TEXT SEGMENT:
But that should be all of them. Everybody. There's literally every movie. But in LA, I wanted to see Halloween ends last night and I wanted to go down to Hollywood Boulevard to the TLC, TCL, not TLC. TLC theater. Yeah. And I was like, I'm not going to go because I'm going to be mad when people start talking to the screen or like laughing. Yeah. When I saw Smile, a bunch of high schoolers were just having like their little varsity meeting in the back. Varsity Blues back there. We were there. We were there.

No, no. This is when I went the first time. So the night before. Yes. You saw Smile, Two Nights at a Row. I did. It was like in a nearly empty theater except a bunch of like rabid Randy high schoolers. And I was like, you'll need to do this somewhere else. Go rent a hall, the Elks Lodge. But that's what I mean. There should be a showing that's like, this is the fun showing for people who want to chat. It's just a screensaver. And then for people who want to be scared because it takes me out of it.

TASK INSTRUCTIONS:
[A] Repeat, word for word, the portion of the moviegoing transcript between "But that should" and "there. We were there.", inclusive.
[B] Pick up the moviegoing transcript after its final sentence and continue the conversation in the same voice.
The stored items are not needed for any of the work requested here.

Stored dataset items
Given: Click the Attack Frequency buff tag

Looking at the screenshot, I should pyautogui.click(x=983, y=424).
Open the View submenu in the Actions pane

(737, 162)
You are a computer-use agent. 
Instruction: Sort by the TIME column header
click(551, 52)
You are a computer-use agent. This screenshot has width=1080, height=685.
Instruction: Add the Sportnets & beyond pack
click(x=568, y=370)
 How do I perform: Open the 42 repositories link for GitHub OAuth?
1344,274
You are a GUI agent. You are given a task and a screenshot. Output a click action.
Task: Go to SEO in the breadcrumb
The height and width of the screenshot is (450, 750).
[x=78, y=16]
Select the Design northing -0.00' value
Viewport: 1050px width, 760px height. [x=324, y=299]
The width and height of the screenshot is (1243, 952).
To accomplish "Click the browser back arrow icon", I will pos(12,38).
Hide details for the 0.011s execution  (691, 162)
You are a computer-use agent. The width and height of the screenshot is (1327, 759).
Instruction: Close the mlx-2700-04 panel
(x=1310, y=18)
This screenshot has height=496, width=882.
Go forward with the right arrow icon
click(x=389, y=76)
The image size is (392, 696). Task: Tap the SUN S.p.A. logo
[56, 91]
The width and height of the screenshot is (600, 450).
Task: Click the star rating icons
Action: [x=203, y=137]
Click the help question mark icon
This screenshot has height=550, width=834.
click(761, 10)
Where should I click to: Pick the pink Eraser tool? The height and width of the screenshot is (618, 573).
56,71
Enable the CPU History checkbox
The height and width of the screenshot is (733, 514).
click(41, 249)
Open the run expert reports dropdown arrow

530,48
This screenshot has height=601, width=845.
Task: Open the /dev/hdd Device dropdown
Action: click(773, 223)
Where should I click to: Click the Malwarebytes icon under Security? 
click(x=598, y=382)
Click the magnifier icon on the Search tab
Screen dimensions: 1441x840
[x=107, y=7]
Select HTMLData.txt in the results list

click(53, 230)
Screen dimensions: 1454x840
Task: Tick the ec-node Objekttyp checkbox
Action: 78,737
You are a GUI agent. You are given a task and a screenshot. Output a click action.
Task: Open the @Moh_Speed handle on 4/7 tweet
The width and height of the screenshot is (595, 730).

EXERCISE ANSWERS:
[A]
But that should be all of them. Everybody. There's literally every movie. But in LA, I wanted to see Halloween ends last night and I wanted to go down to Hollywood Boulevard to the TLC, TCL, not TLC. TLC theater. Yeah. And I was like, I'm not going to go because I'm going to be mad when people start talking to the screen or like laughing. Yeah. When I saw Smile, a bunch of high schoolers were just having like their little varsity meeting in the back. Varsity Blues back there. We were there. We were there.

[B]
I get scared and then someone laughs and it breaks my momentum. I know. It's horrible. How am I supposed to keep jerking off when people are laughing in the back row? Yeah. Cause I'll, I'll go along with it. If I pay my money to be there, I will go along with it. I don't need to. We go along with what? The, the vibe. Anything.

But like, I'll go along with, if you're trying to scare me, I will meet you. I'll be scared. If you're trying to make me laugh, I'll laugh. You know, like, I'll go for it. Yeah. And so anything that's sort of like pulling focus from up there, I like that. Not good. Not good. You ever shit your pants in a movie theater? Sorry, would you ever shit your pants in a movie theater? No. For $10? No. Okay. I thought too long about that. I was like, that was the pregnant pose. I'm, um, I guess we'll take a break. We'll take a break. Yes, break. Break.

The Bald and the Beautiful is supported by FX's English Teacher. From Paul Sims, the executive producer that brought you What We Do in the Shadows, FX's English Teacher follows Evan, a teacher in Austin, Texas, who learns if it's really possible to be your full self at your job while often finding himself at the intersection of the personal, professional, and political aspects of working at a high school.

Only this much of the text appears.